_Data for this exercise_
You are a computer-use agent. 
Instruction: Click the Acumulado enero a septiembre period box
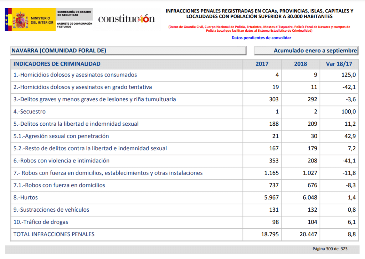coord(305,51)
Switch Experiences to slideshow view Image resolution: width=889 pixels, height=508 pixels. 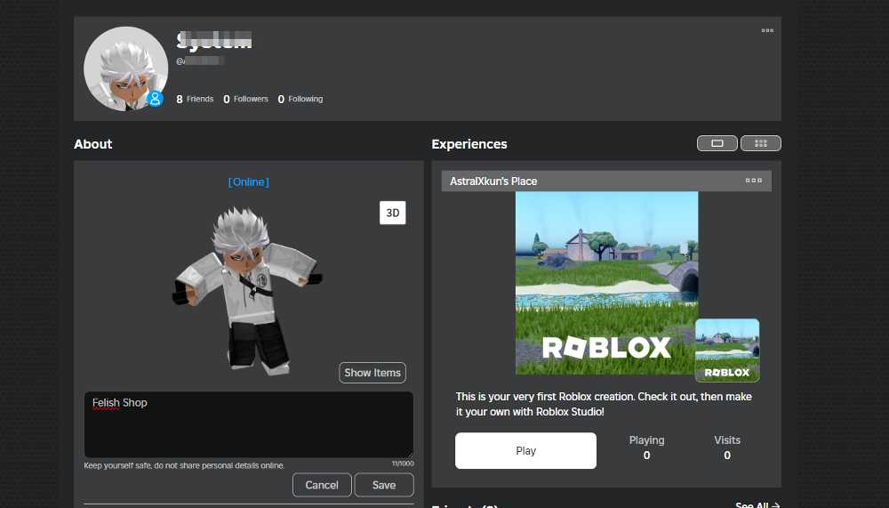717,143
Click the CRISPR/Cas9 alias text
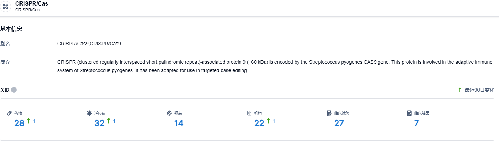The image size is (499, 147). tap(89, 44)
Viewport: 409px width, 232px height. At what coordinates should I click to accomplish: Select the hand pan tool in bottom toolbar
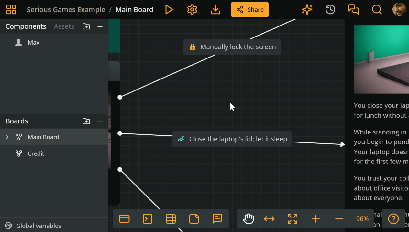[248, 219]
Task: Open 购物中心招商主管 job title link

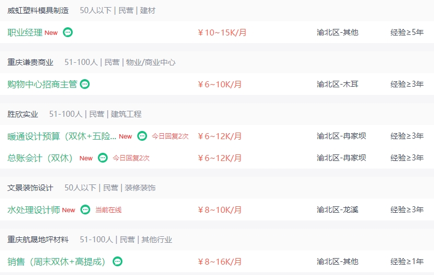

---

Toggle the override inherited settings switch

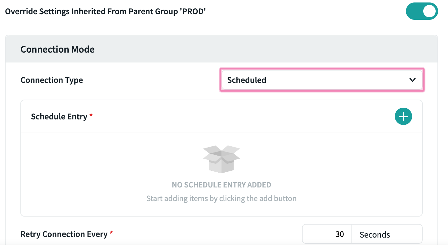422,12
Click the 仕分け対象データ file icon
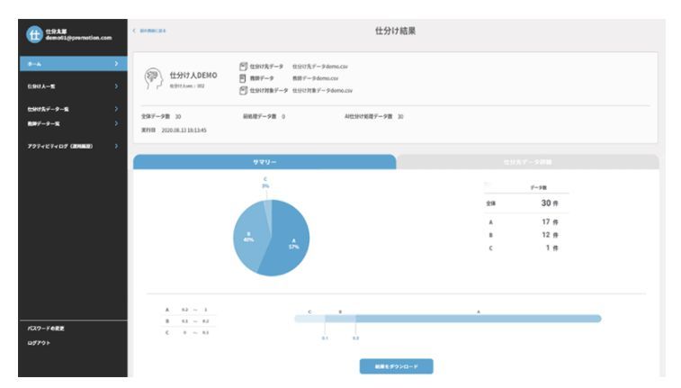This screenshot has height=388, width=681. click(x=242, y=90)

_Task prompt_
Excerpt from the records above: set down only the lines from the one that contains "Click the CRISPR/Cas9 alias text" through the one that contains "Task: Open 购物中心招商主管 job title link", inclusive, word for word. Pictures stay out.

_Your solution_
Click the CRISPR/Cas9 alias text
The image size is (499, 147). tap(89, 44)
Viewport: 409px width, 232px height. At what coordinates should I click to accomplish: Select the hand pan tool in bottom toolbar
[248, 219]
Task: Open 购物中心招商主管 job title link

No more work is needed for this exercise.